The decision to conceal can bring its own set of problems. Relationships may be adversely affected, says psychologist Anne Coscarelli, PhD, director of the Simms/Mann-UCLA Center for Integrative Oncology at the university’s Jonsson Comprehensive Cancer Center. “You’re not acting authentically because you’re so afraid of it being revealed. It affects the relationship in a negative way—it’s not one heart to another heart.”
Children who hear about a parent’s cancer from a source other than the parent, she notes, may feel they can no longer trust mom or dad. As for withholding the information from relatives who may seem too weak to cope, Coscarelli advises, “Crises can bring out the best in people. If you don’t clue someone in, you don’t give them a chance to rise to the occasion.”
As for swearing a few close family members or friends to secrecy, well, good luck with that. “Everyone you tell is going to tell someone else,” says Shirley Otis-Green, an oncology social worker at City of Hope Medical Center in Duarte, California. “They’re going to tell a confidante. They’re not betraying you. That’s what social beings do.”
Family members who do manage to keep the diagnosis in the closet may themselves suffer as a result of their silence. Jackie Schmidt’s father was diagnosed with prostate cancer in 1995 and died of the disease in 1998. He told only his wife, his two children and their spouses, and, near the end, a few close friends.
“It was very important to him to pretend it wasn’t there,” Schmidt says. “He wanted to live as normally as possible.” His decision saved his family the effort of explaining to people how he was doing, but there were significant trade-offs.
“All the support for my dad was left on the shoulders of our small family,” Schmidt explains. “My mom could have had more shoulders to lean on as a caregiver than she did. But that was the way my dad wanted to do it. We all had to respect that wish.”
Many selective tellers are happy they zipped their lips. Freelance consultant Karl, who’s 58 and requested anonymity, doesn’t want his clients to know he has Waldenström macroglobulinemia, a rare, low-grade form of non-Hodgkin’s lymphoma that’s similar to multiple myeloma. His only symptoms have been fatigue and headaches; he has not had to undergo treatment.
“No one can look at me and see anything,” he says. So his clients are not in the loop, even folks he’s known for years. “They would assume I couldn’t do the work,” he explains. “And I can do the work.” He also has shielded his elderly mother from the information, figuring she would just sit around and worry. The only tension comes when she gets together with other relatives who do know.
He felt his decision was justified when his brother was diagnosed with Parkinson’s disease.
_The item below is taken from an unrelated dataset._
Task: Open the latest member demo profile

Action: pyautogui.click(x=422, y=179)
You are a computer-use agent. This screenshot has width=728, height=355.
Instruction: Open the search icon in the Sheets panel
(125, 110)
His mother’s reaction: “Thank God it’s not cancer.”
Other times, a no-teller becomes a teller, and that’s not such a bad thing.
After seven months of keeping her lymphoma diagnosis a secret from her mother, Roz Zakheim decided to reveal the news. “I was using a lot of emotional energy not telling her,” she says. “I finally realized maybe it was better if I did tell her.” She had cut back on visits to her mother because of the burden of concealment, and she couldn’t truthfully explain why she was sometimes cranky or tired.
Zakheim broke the news in a restaurant, hoping a public setting might prevent any meltdowns. She didn’t use the “c” word but described a lump that had been found that wasn’t benign, her radiation treatment, and her doctor’s optimistic outlook. Her mother simply said, “I hope it doesn’t come back.”
Now Zakheim visits her mother more frequently, and as for fears that her elderly mother would feel helpless, they didn’t prove true. Zakheim’s mother came up with a way to offer support, telling her daughter, “I pray for you every night.” The relationship between the 91-year-old mother and the 60-year-old cancer survivor has never been better.